In a previous post, I said:

I am disappointed that, in general, the generation of executives who could have done the most good with Lean management did more harm that I ever expected they would. The baby boomers have learned little about Lean management and have essentially nothing to pass on to the next generation, who are left to discover the merits of Lean management for themselves – assuming they can overcome all the negatives resulting from ‘Lean done wrong’ by their predecessors.”

That paragraph got a lot of notice. So perhaps I should explain what I mean in a bit more detail.

do_good1Faced with a once-in-a-lifetime opportunity to do good, when it counted the most, many business leaders immediately chose to do harm instead.

Opportunity: Latin Ob-, “towards” and portu(m), “port.” The word means “towards safety,” not “towards danger.”

These leaders unquestioningly accepted ideas about the purpose of business that did harm to people, the economy, and society, and therefore failed in a fundamental aspect of leadership: They did not bother to do some research and get the facts – as dozens of teachers had taught them over many years of  primary, secondary, post-secondary, and graduate education – and instead followed the herd.

They failed to compromise and seek a balance between sometimes competing but mostly shared interests among stakeholders. It was my way or the highway. The core leadership value of serving others and personal sacrifice was trashed in favor of personal gain.

Baby boomers generation business leaders inherited a strong America yet willingly took actions to weaken it and gave us the Great Recession. They followed the herd and dismantled much of our manufacturing infrastructure, preferring to offshore work to capture short-term labor cost savings instead of understanding how value is created in their organizations – and then complain about the lack of infrastructure and skilled labor upon reshoring work 15 to 20 years later.

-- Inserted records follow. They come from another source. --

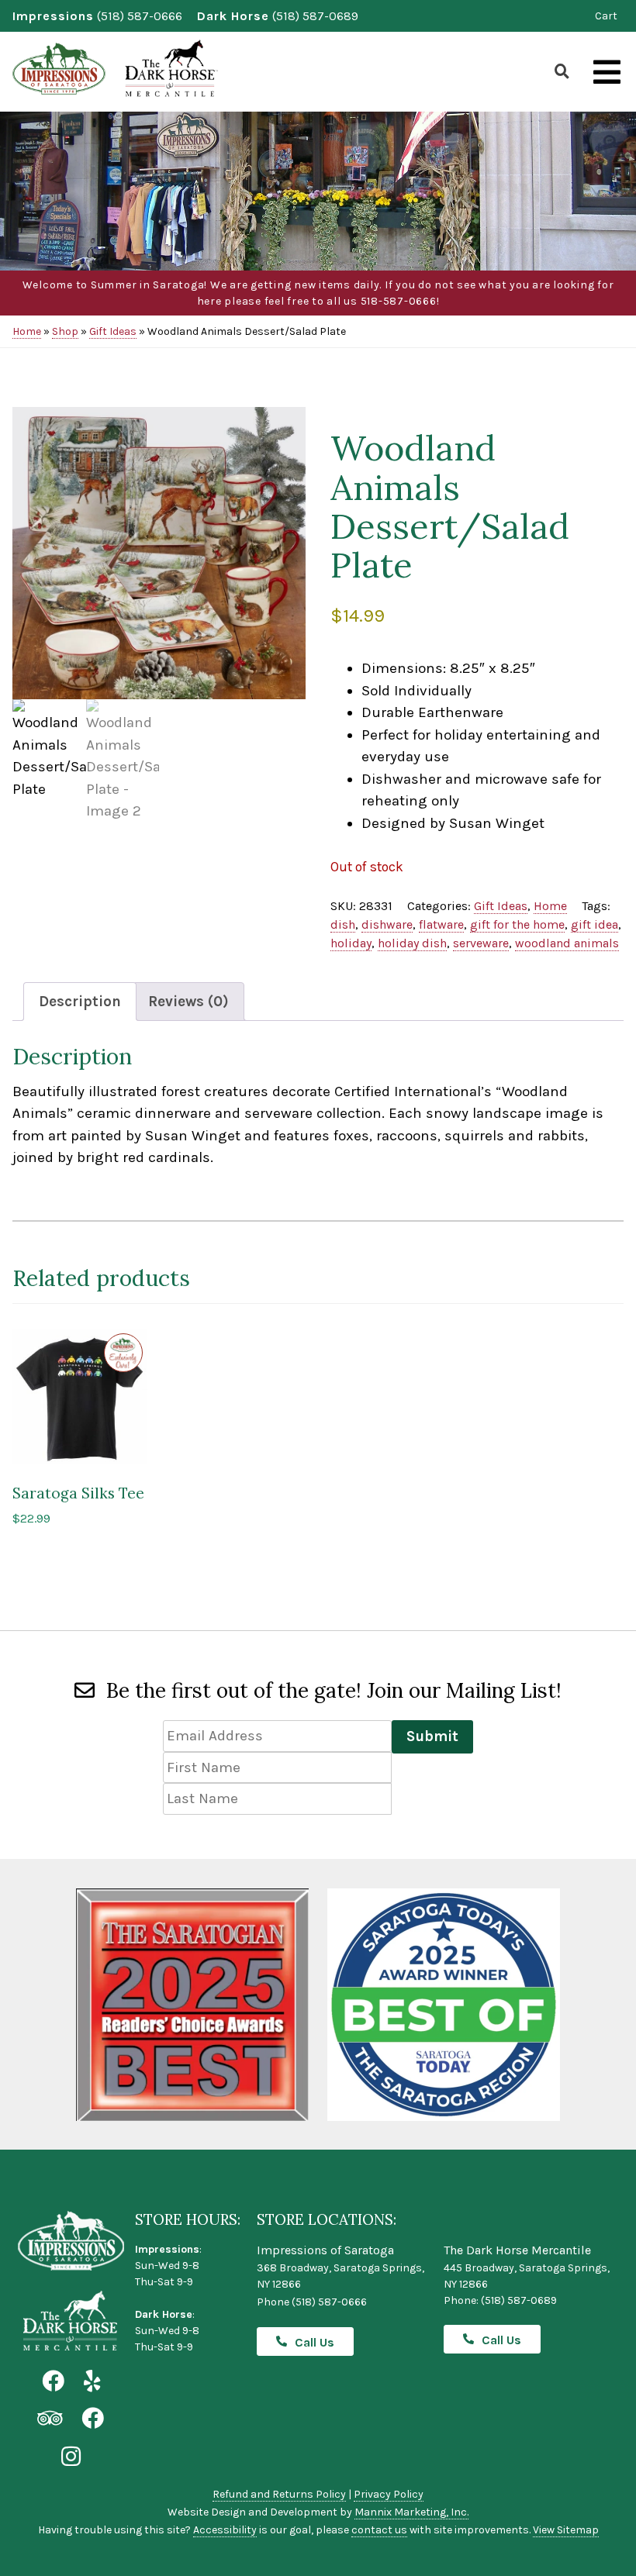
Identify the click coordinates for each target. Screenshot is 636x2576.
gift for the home (517, 924)
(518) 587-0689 (315, 16)
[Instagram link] (71, 2457)
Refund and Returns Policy (279, 2494)
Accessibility (225, 2529)
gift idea (594, 924)
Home (26, 331)
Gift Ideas (113, 331)
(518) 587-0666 (139, 16)
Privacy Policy (388, 2494)
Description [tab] (80, 1001)
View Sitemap (566, 2529)
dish (342, 924)
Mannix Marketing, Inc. (411, 2512)
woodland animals (567, 943)
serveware (481, 943)
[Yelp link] (92, 2382)
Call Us (314, 2342)
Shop (65, 331)
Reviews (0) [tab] (188, 1001)
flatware (441, 924)
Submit (432, 1736)
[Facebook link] (53, 2382)
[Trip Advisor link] (49, 2419)
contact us (379, 2529)
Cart (606, 15)
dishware (387, 924)
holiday (351, 943)
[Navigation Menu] (606, 73)
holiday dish (412, 943)
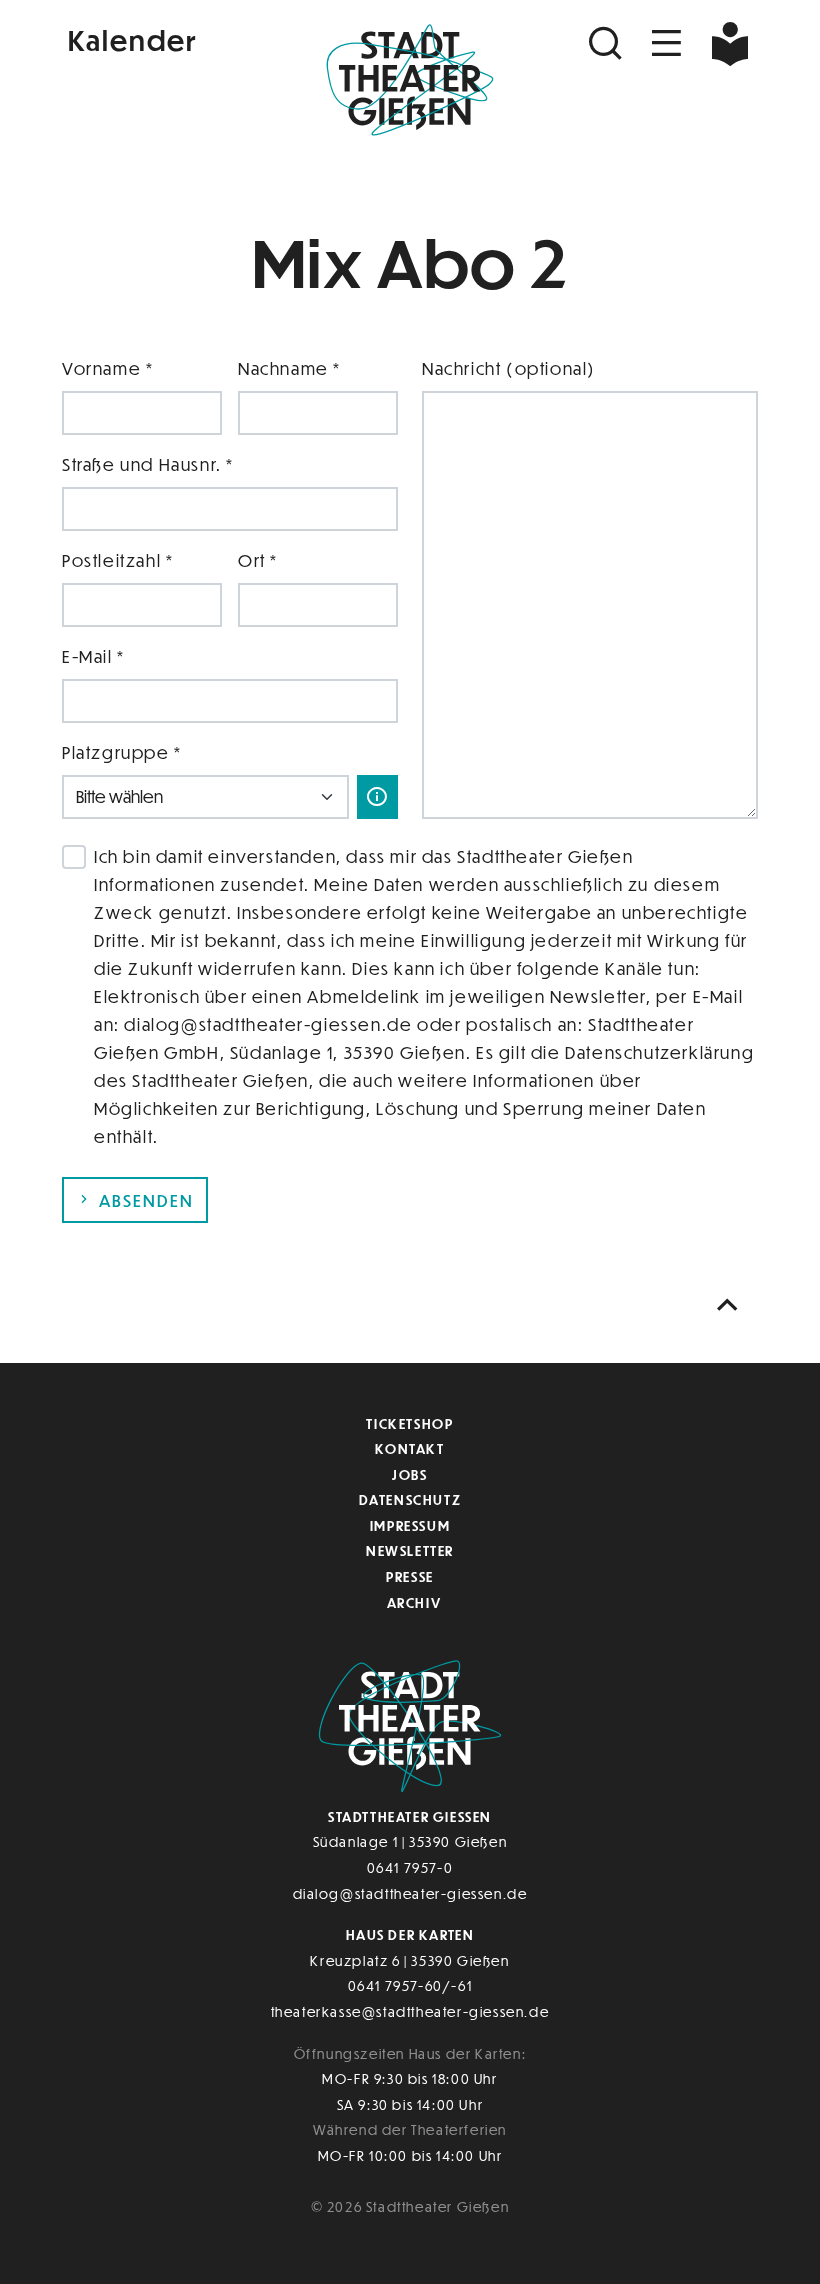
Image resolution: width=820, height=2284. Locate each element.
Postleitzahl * (117, 560)
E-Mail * (93, 656)
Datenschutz (410, 1499)
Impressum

Rather then build, they harvested or destroyed, forsaking benefit for all in favor of benefit for few and leaving a mess for many. They lowered the standard of living and put children at life-long risk.

Looking back, the proliferation of Fake Lean tells us that these leaders were not willing to give even just a little to employees to get a lot in return. They wanted it all and got it all.

These people are the role models for the two generations that follow, Gen X and the Millenials. Hopefully, they will do some research and get the facts, choose to do good, and expand and improve upon the Baby Boomers’ flawed and narrow definition of success.